Com o sucesso da seleção local, que disputará, no Brasil, sua primeira Copa do Mundo, houve um raro momento de união entre as três diferentes etnias do país: os muçulmanos bosniaks, os católicos bósnios croatas e os ortodoxos bósnios sérvios. Por outro lado, a partida entre Zeljeznicar e Zrjinski contou apenas com torcedores do anfitrião Zeljo - fãs visitantes estão proibidos desde 2011 por causa de constantes conflitos, a maioria deles de motivações étnicas.
Jogadores do Zeljeznicar e do Zrjinski se
cumprimentam antes do jogo
(Foto: Felipe Schmidt)
A divisão chega a tal ponto que, dentro do território da Bósnia, existe a República Sérvia, colada na fronteira com a Sérvia.

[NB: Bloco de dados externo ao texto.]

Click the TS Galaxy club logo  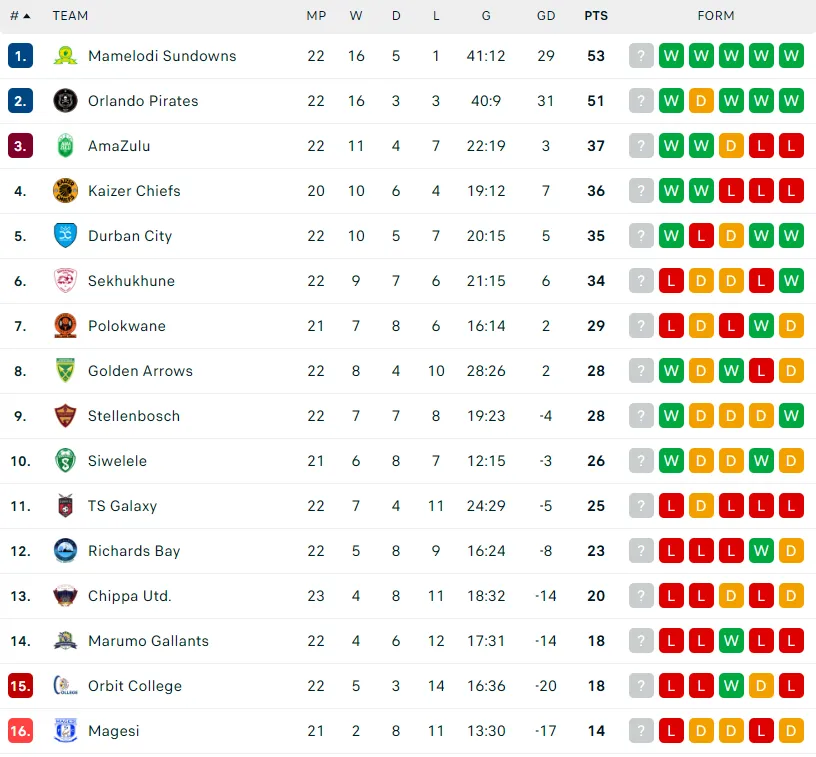point(65,506)
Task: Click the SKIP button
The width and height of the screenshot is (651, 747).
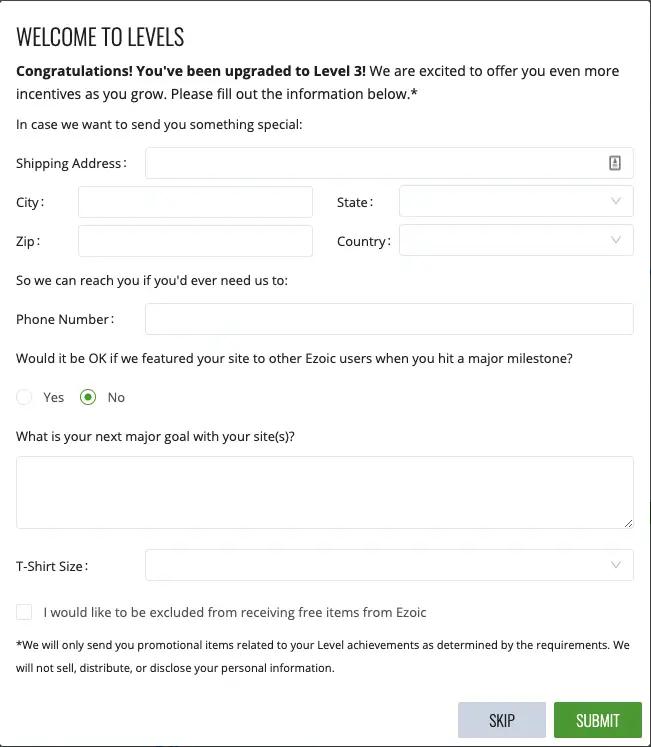Action: pyautogui.click(x=502, y=720)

Nesta região, o alfabeto é cirílico, como no país vizinho, ao contrário do latino utilizado no resto da nação. A principal cidade é Banja Luka, embora Sarajevo esteja dentro dos limites. Ali, há constituição, legislação e poder jurídicos diferentes e independentes da Federação da Bósnia e Herzegovina, a outra entidade política do país.
- Em Sarajevo as pessoas já começam a se integrar melhor, mas em outras partes do país, especialmente no interior, ainda há muito este problema de etnia. Os políticos também colaboram e incitam este pensamento - relatou Nerman Catic, de 26 anos, professor de Educação Física e muçulmano, morador da capital bósnia.

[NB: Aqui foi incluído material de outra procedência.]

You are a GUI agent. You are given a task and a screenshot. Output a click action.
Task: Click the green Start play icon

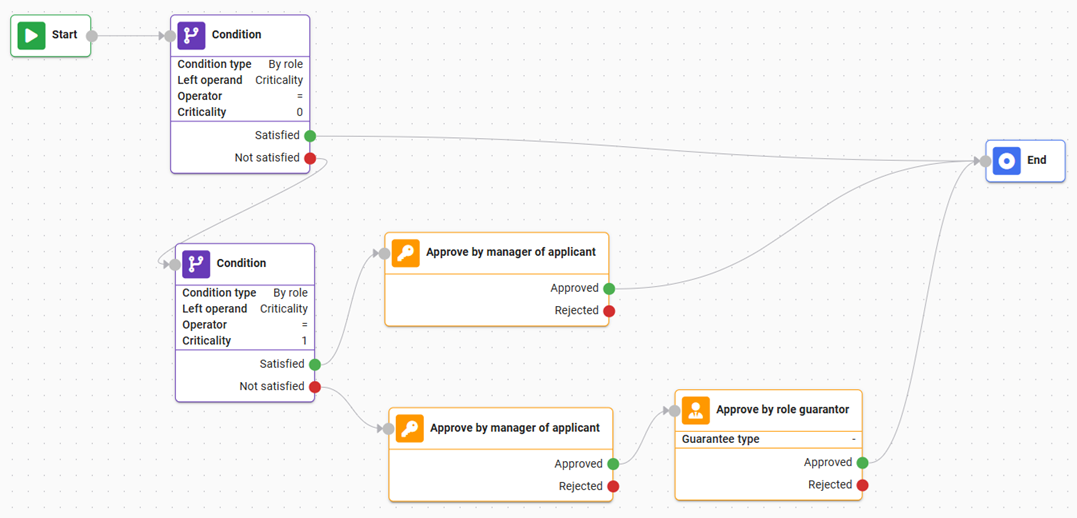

Durante a Guerra da Bósnia, as três etnias lutaram entre si por frações do território. Após a declaração de independência dos bósnios, os sérvios do país, apoiados pelo governo de Belgrado, cercaram Sarajevo por quase quatro anos e promoveram massacres em outras cidades, sendo Srebrenica o caso mais famoso - cerca de oito mil bósnios muçulmanos foram mortos no genocídio de 1995. Os croatas também se rebelaram: declararam a República Croata da Bósnia, com capital em Mostar, e pleitearam sua anexação à Croácia.
Torcida do Zeljeznicar durante partida contra o
Zrjinski (Foto: Felipe Schmidt)
O papel do futebol
Durante este período, a tensão respingou no futebol. O Zrjinski, por exemplo, foi fundado em 1905 e é o mais antigo clube da Bósnia. Entretanto, ficou fechado entre 1945 e 1992, durante toda a existência da Iugoslávia, por conta de sua forte ligação com o nacionalismo croata - o nome do time é em homenagem a uma família nobre da região.
A desconfiança mútua era tanta que, até 2002, a Bósnia não tinha uma liga nacional unificada - sérvios e croatas tinham seus próprios campeonatos. Somente na temporada 2002/2003 teve início a Premier League do país, com times de todas as etnias e regiões. O maior campeão é o Zeljeznicar, com cinco títulos, que ocupa atualmente a primeira colocação do torneio e pode conseguir a terceira taça consecutiva.
Apesar dos problemas, há um ponto que colabora para o rápido entendimento entre as partes: a seleção local. A classificação da Bósnia para a Copa do Mundo foi comemorada em todas as partes do país, sem exceções ou restrições. Por um momento, todos se sentiram simplesmente bósnios.
Bósnios em festa pela classificação para a
Copa do Mundo, em junho de 2013
(Foto: Reprodução / Instagram)
- Nossa seleção é o principal exemplo para as pessoas deste país. Os jogadores mostraram que, se estivermos juntos, podemos fazer muitas coisas. Fico feliz que os jovens do futebol mostrem isso às outras pessoas - disse Predrag Pasic, ex-jogador e fundador da escola Bubamara, que, desde o período da guerra, aceita crianças de todas as etnias.
De fato, a seleção é um caso raro num país tão fragmentado pelas diferenças étnicas e religiosas: a dupla de ataque formada por Dzeko e Ibisevic é muçulmana, mas o vice-capitão do time, o meia Misimovic, é sérvio, enquanto o zagueiro Pandza é croata. Vem deste time a esperança por dias melhores na Bósnia.